Horizontal pellets of snow fired across my field vision looking like tracking lines on an old VHS as I stared desperately into the featureless black night. It was 2.30am and for the first time I was starting the lead of an assault on Les Droites, negotiating an awkward path through the glacier and bergschrunds guarding the start of our route. Last nights smattering of snow thinly covered crevasses and the bare glacial ice made putting a skin track in a real challenge in itself. Dipping our head torches we we able to squint through the blizzard to locate the start of the Couzy spur, attached our crampons and marched the rest of the way over, heads bowed against the howling wind.

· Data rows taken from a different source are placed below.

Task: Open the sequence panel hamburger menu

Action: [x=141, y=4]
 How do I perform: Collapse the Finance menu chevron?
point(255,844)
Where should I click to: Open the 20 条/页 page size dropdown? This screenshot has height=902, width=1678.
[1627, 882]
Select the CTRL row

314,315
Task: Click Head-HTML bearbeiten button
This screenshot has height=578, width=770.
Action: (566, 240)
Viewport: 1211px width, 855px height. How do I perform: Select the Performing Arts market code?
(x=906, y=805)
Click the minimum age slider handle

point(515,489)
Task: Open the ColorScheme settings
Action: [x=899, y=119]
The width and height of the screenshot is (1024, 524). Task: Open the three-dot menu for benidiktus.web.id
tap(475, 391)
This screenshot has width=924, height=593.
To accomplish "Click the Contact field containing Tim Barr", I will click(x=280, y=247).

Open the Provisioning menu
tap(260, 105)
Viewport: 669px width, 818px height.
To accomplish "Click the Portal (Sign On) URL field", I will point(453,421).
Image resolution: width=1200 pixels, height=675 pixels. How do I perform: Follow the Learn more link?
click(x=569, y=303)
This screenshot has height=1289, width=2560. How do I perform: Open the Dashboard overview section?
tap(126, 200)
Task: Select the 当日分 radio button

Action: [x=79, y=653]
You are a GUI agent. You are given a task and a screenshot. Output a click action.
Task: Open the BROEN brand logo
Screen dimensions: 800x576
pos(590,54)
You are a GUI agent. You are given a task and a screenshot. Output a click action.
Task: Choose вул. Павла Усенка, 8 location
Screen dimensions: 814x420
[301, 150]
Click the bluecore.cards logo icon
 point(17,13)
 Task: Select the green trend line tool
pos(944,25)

We had met at the guides office the day before, each with the free time and energy for an adventure. This was integral to our route choice and approach. There are endless superb routes around the Massif, yet when the world and his wife have done them, the topo’s are plastered online, and play by play videos can be watched for beta, the sense of adventure can get lost. Some times you want all the information, other times you don’t. Stepping into the realms of the known unknown is rooted deep in climbing history, and I can’t recommend it enough. The route description for the Couzy Spur was as follows,

Exits on the west summit. Climb on the first third of the couloir, then bear left to the crest of the summit itself(70/75deg, sections of sustained mixed climbing, 5b)1100m.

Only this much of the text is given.